I liked this development in particular because it shows an advanced civilization in Africa, as well as a reference to an Incan empire in the Americas that kept Spanish colonialism at bay and the state of Mysore that has used their dragons to keep Britain at bay in India. With the Chinese culture which we saw in Throne of Jade, we see how multiple cultures, with the aid of dragons, have managed to curtail European encroachment, something that took off in the nineteenth century but the seeds of which were sewn in the eighteenth and seventeenth centuries. Granted, these are oversimplified versions of various global cultures, but it's not necessarily something I expected from a fantasy series. (Incidentally I also find it somewhat ironic that the deadly dragon-killing disease came from North America and infected European dragons in an inversion of the historical smallpox epidemic which killed upwards of 90% of the Native American population.)

Another theme that's been growing ever since at least the second book is Laurence and other people seeing dragons as people with rational minds, rather than highly intelligent animals.
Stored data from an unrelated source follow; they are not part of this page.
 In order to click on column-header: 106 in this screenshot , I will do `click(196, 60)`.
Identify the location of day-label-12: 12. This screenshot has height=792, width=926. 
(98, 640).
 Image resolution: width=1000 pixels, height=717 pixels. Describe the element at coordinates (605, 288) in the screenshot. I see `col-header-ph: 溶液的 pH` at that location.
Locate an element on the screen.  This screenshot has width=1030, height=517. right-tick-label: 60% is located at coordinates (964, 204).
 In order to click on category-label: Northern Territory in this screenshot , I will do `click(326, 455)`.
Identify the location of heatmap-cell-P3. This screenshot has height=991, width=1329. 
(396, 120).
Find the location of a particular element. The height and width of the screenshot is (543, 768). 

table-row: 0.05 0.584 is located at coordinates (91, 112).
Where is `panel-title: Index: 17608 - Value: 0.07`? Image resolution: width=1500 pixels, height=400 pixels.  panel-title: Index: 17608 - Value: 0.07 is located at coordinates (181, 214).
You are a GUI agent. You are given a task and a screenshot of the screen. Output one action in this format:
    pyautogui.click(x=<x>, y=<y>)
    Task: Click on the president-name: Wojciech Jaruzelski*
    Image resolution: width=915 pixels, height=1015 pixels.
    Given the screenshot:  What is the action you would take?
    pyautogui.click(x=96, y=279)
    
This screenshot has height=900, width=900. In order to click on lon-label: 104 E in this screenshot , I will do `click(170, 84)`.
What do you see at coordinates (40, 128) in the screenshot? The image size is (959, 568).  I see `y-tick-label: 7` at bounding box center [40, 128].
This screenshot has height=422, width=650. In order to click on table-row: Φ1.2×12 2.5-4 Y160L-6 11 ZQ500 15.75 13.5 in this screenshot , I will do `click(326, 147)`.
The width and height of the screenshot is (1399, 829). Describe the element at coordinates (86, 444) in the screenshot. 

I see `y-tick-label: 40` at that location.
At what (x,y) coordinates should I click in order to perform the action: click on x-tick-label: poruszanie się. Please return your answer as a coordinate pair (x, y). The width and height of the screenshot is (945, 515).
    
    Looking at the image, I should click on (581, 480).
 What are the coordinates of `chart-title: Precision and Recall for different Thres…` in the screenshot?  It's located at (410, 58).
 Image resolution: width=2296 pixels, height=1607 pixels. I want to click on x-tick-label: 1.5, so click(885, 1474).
European cultures, at least, think of dragons as highly sophisticated animals that need to be tamed but you can't expect to reason with them. This is in decided contrast with China where dragons are practically equal members of society, and in Africa where dragons are leaders and advisers. As the series goes on the Europeans are going to be increasingly faced with the fact their dragons are just as intelligent, or perhaps more so, than their human companions.

Overall this was a good installment in the series and I look forward to more.